Following what was supposed to be a fast and low-risk procedure, Nicole said she woke up in Manning Rural Referral Hospital in Taree in “the most excruciating pain I have ever been in”.

The clinical staff were confused about her level of pain as the procedure had only required small incisions.

“The nurses couldn’t explain what had happened to me because no one could read his handwriting on my notes,” Nicole said. “They said I would have to wait for Dr Gayed.”

Although she was supposed to have been discharged after half a day, by 7pm and still pain relief free she “begged” the nursing staff to call her husband.

Arriving soon afterwards, he asked them to provide his wife with painkillers.
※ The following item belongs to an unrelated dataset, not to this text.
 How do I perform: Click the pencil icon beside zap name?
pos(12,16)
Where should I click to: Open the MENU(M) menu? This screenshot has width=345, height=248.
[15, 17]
She was offered Panadol.

It was only when he demanded they provide her with the strongest pain medication available that they examined Nicole to discover Gayed had surgically opened her up from hip-to-hip.

“They examined me and were mesmerised. None of them knew why. They had never seen this kind of surgery before,” she said.

Nicole said Gayed originally insisted endometriosis had made the surgery essential, but later claimed he thought he had accidentally cut her bowel and “had to open me up just to check”.

The New South Wales Department of Health has launched an independent inquiry into the scandal that has affected at least 45 women, including the management of any complaints made about Gayed, as well as adverse events or performance issues. The actions of the local health districts are also being investigated.

While the Gayed case is extreme, the illegibility of doctor’s handwriting is a known risk to patient care and one that can be drastically improved by electronic records.

Figures from Queensland’s Princess Alexandra Hospital showed that medication errors dropped by 44 per cent after it went fully digital last year.

Manning Rural Referral Hospital went live with electronic medical records to emergency departments and operating theatres, as well as limited electronic functionality to the wards, as part of NSW Health’s first phase implementation that was completed in 2011. Phase two, scheduled to go live at the Taree facility in 2019, will extend the functions and introduces electronic clinical documentation for patients in hospitals, including comprehensive clinical risk assessments, checklists, progress notes, clinical summary and patient history. EHealth NSW's eMeds platform is also due to go live at the hospital between January and March next year.

But a preventable problem persists worldwide despite the harm it causes. In the UK, two thirds of hospitals and numerous GPs continue to use paper prescriptions.

In February, the then British health secretary pledged to end handwritten prescriptions in the NHS following a report that found medication mistakes kill up to 22,300 patients in the UK each year.

The government-commissioned research claimed NHS staff make 237 million drugs errors annually, with more than a quarter of them injuring patients.

“It can’t be right that hospitals are recording vital information like prescriptions using pen and paper, yet only one third of trusts use eprescribing effectively, despite these systems halving the risk of error,” Jeremy Hunt said in a speech to the Patient Safety Conference in London as he set a five-year target to implement electronic prescriptions throughout the NHS.

About one in 12 prescriptions is thought to contain an error, and the problem is compounded by badly handwritten notes.

“This new study shows medication error in the NHS and globally is a far bigger problem than generally recognised, causing appalling levels of harm and death that are totally preventable,” Hunt said.

Between 2 and 3 per cent of all Australian hospital admissions are medication-related, with at least 230,000 admissions annually caused by patients taking too much or too little of a medicine, or taking the wrong medicine, with an estimated annual cost of at least $1.2 billion.

In the US, medication mistakes cause at least one death every day and injure about 1.3 million people each year.

The cost of drugs errors worldwide has been estimated at US$42 billion annually or almost 1 per cent of total global health expenditure.

To help reduce the deaths and injuries, last year the World Health Organisation launched an initiative to reduce avoidable medication-associated harm internationally by 50 per cent over the next 5 years.